Mentre l'Occidente, a partire dall'intervento nei Balcani, è riuscito ad accreditare la legittimità sostanziale delle guerre contro i regimi tirannici rei di crimini contro l'umanità e contro gli Stati canaglia sponsor del terrorismo internazionale, sembra ignorare o si mostra comunque indifferente a quella che è la radice del male che minaccia la sicurezza mondiale, ossia la violazione dei diritti fondamentali della persona. Di cui la libertà religiosa e di coscienza è un pilastro.
L'Italia, l'Europa, l'Occidente e gli stessi Paesi musulmani che concorrono all'opera di stabilizzazione dell'Afghanistan o comunque interessati a salvaguardare la sicurezza internazionale, dovrebbero non solo impegnarsi per salvare la vita a Abdul Rahman, ma promuovere un vasto movimento religioso, culturale e politico a difesa della libertà dei musulmani di convertirsi senza subire alcuna forma di discriminazione. Questa battaglia è fondamentale per radicare in seno all'Islam dei valori che lo rendano compatibile con una comune civiltà umana. Così come è la condizione imprescindibile non solo per la pacifica convivenza tra l'Occidente e l'Islam, ma anche per la costruttiva integrazione dei musulmani in seno all'Occidente.
Il diritto alla vita del convertito Abdul Rahman coincide con il diritto alla vita di tutti noi. Da affermare impugnando anche lo strumento della riforma religiosa. Oltretutto proprio sulla specifica questione dell'apostasia il Corano non prescrive affatto che debba essere sanzionata con la condanna a morte. I teologi radicali che affermano il contrario si basano su due hadith, detti attribuiti al profeta Mohammad (Maometto), rigettati dalla maggioranza perché sono stati trasmessi da una sola persona senza ulteriori conferme. Anche Gamal Al Banna, fratello del fondatore dei Fratelli Musulmani, ha sentenziato: «Sono apostati. Ma sono liberi di esserlo. Dio dice: "Chi vuole creda, chi non vuole respinga la fede" (Corano, XVIII, 29)». Così come ha rilevato che «il Corano non pone alcun divieto alla libertà di coscienza. Dio dice: "Non c'è costrizione nella religione" (Corano, II, 256). E ancora: "A voi la vostra religione, a me la mia" (Corano, CIX, 6). La religione non può essere imposta».
Allora innalziamo il vessillo della libertà religiosa e di coscienza. Affermiamo ad alta voce il diritto dei musulmani a convertirsi. Cominciando da casa nostra.

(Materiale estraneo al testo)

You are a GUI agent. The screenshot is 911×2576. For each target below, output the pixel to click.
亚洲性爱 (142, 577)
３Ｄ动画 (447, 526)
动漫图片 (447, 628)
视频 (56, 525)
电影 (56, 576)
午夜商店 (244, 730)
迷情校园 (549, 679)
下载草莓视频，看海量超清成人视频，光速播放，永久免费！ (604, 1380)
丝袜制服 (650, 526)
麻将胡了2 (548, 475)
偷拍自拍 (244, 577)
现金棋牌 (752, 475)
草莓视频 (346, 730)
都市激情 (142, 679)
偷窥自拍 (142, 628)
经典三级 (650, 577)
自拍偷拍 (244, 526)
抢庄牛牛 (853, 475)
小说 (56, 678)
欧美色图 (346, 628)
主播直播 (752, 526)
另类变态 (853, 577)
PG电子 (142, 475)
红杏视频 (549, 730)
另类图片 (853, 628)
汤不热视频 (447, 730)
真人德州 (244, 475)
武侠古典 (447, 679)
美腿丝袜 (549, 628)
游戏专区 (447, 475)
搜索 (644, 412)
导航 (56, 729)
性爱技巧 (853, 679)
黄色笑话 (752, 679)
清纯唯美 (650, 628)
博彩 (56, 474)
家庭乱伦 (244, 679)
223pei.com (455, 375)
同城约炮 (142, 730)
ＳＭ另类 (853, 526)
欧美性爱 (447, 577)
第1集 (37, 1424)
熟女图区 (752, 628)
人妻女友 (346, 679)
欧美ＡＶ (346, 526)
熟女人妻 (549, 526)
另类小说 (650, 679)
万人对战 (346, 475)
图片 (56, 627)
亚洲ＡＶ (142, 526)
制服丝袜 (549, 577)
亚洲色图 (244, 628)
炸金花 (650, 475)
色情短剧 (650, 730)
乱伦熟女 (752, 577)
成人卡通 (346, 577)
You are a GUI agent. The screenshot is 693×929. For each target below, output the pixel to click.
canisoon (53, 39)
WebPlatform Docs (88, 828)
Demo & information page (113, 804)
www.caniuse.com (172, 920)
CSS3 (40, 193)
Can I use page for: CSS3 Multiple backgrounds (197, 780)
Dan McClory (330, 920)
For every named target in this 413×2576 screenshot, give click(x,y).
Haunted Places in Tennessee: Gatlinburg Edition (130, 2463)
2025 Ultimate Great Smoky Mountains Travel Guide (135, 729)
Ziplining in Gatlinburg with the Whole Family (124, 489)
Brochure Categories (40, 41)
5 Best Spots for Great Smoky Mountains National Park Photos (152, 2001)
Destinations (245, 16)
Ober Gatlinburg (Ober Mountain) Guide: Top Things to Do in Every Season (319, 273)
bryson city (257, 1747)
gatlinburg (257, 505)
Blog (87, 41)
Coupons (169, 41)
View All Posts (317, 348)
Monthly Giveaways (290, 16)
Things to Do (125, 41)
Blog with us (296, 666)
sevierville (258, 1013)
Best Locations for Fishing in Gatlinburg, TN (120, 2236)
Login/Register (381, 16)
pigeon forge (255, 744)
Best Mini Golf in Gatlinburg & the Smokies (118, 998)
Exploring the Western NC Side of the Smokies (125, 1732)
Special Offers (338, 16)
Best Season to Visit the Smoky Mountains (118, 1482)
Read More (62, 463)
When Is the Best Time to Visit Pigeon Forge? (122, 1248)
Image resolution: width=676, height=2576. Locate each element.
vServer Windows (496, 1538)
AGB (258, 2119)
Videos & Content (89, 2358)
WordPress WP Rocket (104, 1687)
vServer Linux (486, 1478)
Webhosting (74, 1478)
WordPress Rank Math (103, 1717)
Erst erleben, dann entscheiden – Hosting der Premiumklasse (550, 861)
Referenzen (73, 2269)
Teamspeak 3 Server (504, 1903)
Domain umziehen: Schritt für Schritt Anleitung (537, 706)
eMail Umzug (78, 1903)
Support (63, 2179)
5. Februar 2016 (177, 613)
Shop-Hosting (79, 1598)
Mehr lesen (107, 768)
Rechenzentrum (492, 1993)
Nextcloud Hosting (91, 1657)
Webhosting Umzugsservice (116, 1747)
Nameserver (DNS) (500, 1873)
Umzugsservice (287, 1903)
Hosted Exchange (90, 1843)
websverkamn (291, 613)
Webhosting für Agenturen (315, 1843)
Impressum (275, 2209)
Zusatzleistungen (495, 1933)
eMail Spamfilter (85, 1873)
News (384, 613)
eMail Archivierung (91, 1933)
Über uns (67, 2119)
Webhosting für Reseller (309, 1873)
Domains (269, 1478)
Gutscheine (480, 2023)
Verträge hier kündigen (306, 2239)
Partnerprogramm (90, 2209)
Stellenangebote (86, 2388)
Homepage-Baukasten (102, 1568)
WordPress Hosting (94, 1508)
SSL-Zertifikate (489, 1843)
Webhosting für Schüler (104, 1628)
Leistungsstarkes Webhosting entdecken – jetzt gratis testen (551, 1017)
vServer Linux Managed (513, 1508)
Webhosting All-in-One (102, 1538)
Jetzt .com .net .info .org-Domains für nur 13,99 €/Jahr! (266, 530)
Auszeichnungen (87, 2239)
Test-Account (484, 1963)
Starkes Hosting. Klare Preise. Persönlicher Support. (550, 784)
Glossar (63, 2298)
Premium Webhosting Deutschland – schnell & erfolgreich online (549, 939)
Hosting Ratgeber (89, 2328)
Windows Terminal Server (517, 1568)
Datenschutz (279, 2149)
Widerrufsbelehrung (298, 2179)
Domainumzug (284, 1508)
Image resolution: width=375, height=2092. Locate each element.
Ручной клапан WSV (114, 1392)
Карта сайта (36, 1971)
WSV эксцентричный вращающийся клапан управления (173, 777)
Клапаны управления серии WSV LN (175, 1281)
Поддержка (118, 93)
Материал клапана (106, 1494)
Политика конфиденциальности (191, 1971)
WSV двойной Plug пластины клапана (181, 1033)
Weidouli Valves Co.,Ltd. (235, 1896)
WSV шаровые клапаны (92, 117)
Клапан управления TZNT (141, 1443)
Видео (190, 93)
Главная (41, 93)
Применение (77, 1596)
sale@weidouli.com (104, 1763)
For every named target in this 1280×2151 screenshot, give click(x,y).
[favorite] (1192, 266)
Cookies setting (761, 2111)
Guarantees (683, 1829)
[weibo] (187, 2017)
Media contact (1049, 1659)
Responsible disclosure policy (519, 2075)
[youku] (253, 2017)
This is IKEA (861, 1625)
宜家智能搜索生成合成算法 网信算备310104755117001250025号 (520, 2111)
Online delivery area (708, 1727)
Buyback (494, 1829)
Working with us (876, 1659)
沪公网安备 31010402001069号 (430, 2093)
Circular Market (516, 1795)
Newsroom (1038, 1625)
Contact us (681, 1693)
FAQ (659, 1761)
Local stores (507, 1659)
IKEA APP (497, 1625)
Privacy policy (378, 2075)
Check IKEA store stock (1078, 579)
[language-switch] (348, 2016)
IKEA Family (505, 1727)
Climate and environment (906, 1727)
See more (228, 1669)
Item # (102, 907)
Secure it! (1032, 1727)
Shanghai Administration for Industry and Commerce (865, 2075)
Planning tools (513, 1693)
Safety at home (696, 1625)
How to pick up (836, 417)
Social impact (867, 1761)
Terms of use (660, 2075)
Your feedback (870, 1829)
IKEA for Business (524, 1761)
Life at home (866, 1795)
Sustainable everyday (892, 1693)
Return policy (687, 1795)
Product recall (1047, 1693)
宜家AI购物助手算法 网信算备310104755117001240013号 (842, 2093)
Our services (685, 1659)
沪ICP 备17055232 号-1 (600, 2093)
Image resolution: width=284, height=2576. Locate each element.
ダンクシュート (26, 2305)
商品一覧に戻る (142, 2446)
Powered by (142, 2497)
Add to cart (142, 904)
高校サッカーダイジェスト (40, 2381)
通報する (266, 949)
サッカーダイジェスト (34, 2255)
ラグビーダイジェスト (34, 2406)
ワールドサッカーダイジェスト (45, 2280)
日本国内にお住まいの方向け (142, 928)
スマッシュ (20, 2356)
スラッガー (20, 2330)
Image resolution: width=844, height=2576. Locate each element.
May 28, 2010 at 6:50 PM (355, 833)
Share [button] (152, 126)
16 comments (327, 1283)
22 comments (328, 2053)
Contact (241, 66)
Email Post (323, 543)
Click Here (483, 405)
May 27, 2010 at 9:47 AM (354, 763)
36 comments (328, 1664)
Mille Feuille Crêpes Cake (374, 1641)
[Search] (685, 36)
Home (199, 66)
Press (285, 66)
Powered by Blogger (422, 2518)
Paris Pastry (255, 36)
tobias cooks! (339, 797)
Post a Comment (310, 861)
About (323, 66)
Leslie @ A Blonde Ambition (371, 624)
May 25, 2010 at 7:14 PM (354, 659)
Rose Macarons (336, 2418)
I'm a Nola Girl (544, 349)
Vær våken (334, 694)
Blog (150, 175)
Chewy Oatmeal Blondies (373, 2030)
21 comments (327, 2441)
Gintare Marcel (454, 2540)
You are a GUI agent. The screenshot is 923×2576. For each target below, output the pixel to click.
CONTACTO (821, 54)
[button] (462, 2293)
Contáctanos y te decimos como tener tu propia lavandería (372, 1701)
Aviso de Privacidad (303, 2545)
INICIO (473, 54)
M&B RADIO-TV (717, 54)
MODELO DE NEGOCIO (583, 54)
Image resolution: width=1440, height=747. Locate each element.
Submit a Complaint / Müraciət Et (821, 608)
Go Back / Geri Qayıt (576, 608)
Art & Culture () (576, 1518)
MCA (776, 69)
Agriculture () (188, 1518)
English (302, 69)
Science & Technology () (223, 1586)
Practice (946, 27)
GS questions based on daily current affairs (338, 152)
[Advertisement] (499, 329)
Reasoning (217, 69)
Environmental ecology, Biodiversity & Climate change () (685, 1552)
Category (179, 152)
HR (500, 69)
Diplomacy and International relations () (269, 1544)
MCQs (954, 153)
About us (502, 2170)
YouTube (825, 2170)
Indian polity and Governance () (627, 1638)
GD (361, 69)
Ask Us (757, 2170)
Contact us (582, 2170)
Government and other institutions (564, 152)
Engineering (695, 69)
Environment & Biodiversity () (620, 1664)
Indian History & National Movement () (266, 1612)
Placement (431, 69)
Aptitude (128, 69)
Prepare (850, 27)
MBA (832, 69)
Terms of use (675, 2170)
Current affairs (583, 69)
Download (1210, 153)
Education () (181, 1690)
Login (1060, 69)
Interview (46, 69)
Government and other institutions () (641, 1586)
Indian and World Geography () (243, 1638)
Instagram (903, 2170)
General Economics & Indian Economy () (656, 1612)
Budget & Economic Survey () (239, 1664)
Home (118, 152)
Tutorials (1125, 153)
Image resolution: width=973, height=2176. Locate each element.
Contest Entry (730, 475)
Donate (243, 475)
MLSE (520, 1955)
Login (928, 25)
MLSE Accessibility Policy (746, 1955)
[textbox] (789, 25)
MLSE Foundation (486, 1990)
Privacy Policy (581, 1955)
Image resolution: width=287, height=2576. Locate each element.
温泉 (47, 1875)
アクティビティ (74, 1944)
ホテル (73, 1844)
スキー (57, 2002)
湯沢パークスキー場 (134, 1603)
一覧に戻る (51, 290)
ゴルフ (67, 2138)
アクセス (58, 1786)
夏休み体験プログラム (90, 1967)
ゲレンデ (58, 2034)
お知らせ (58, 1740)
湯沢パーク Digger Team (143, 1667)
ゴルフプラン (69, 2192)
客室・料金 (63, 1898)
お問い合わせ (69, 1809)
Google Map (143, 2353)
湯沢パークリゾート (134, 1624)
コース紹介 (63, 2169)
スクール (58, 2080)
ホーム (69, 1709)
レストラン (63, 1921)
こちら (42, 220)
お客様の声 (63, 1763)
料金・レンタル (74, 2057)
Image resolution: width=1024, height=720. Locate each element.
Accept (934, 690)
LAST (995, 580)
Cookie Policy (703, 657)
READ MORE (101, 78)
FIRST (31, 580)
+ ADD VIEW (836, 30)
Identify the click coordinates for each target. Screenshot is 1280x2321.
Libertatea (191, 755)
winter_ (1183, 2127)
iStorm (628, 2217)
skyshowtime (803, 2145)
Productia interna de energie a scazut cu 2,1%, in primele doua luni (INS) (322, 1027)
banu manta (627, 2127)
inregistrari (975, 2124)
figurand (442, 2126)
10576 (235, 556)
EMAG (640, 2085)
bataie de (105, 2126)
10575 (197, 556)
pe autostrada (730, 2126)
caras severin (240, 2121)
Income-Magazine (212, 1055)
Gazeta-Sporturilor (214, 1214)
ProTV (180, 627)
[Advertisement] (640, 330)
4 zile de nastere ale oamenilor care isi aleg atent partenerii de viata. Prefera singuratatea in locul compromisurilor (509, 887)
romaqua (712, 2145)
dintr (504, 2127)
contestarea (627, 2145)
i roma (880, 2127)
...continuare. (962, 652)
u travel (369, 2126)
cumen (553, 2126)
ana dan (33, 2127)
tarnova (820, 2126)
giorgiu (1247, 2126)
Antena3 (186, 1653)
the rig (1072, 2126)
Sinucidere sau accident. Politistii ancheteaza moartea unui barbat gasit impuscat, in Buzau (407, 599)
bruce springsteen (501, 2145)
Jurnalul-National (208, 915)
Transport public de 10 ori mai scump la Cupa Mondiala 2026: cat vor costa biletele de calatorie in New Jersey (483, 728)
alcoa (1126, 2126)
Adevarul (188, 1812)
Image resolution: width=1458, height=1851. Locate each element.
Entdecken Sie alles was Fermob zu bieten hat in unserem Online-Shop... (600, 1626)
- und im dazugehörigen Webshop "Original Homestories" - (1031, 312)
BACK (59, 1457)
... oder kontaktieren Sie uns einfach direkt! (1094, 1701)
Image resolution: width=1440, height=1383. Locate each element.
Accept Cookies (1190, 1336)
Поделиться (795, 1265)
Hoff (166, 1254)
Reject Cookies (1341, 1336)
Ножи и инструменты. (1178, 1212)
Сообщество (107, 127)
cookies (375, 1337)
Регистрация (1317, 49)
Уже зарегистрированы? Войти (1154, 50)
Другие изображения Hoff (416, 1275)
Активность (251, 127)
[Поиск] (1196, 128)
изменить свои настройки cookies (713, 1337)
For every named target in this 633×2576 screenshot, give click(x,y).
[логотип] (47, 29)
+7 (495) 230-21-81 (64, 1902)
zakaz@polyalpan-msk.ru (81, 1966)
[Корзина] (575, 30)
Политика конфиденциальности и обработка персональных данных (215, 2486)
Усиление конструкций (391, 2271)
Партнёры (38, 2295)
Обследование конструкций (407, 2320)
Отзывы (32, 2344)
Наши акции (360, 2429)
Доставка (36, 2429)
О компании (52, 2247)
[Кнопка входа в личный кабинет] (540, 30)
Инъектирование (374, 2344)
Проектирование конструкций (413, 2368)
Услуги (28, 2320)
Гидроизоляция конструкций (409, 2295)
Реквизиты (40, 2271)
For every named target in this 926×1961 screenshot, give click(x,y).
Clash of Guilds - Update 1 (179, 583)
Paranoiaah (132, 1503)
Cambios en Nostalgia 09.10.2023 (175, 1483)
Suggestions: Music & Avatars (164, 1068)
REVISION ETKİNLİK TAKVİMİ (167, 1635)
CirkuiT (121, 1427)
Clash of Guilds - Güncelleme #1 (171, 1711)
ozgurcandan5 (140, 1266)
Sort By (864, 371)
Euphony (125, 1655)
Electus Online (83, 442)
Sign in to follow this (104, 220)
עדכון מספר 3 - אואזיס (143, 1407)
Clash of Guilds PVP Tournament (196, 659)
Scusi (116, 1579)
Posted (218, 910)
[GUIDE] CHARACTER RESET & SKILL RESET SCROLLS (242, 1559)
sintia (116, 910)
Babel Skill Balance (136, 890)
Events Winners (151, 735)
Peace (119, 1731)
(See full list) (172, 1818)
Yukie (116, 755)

Giorgio Paolucci e Camille Eid nel saggio I cristiani venuti dall'Islam, Storie di musulmani convertiti
(Piemme, 2005), rivelano che in Italia tanti ex musulmani sono costretti a celare la loro fede cristiana e a praticare segretamente il culto cristiano perché rischiano la vita. È del tutto evidente che se non siamo in grado di garantire un diritto fondamentale di libertà personale ai musulmani in Italia, non lo potremo mai assicurare agli afghani.
Non abbiamo alternativa alla promozione di un movimento internazionale a favore dei diritti fondamentali della persona, senza cui la democrazia diventa solo un feticcio rituale che porta al potere i fascisti e i nazisti islamici. Siamo tutti testimoni e vittime di una annosa deriva dei valori che dopo aver provocato, nell'arco di un secolo, l'esodo di dieci milioni di cristiani e di un milione di ebrei dal Medio Oriente, ha poi fatto esplodere il terrorismo islamico globalizzato che disconosce il diritto alla vita di tutti. Ecco perché dobbiamo salvare non un Abdul Rahman, ma tutti gli Abdul Rahman: solo così ci salveremo tutti.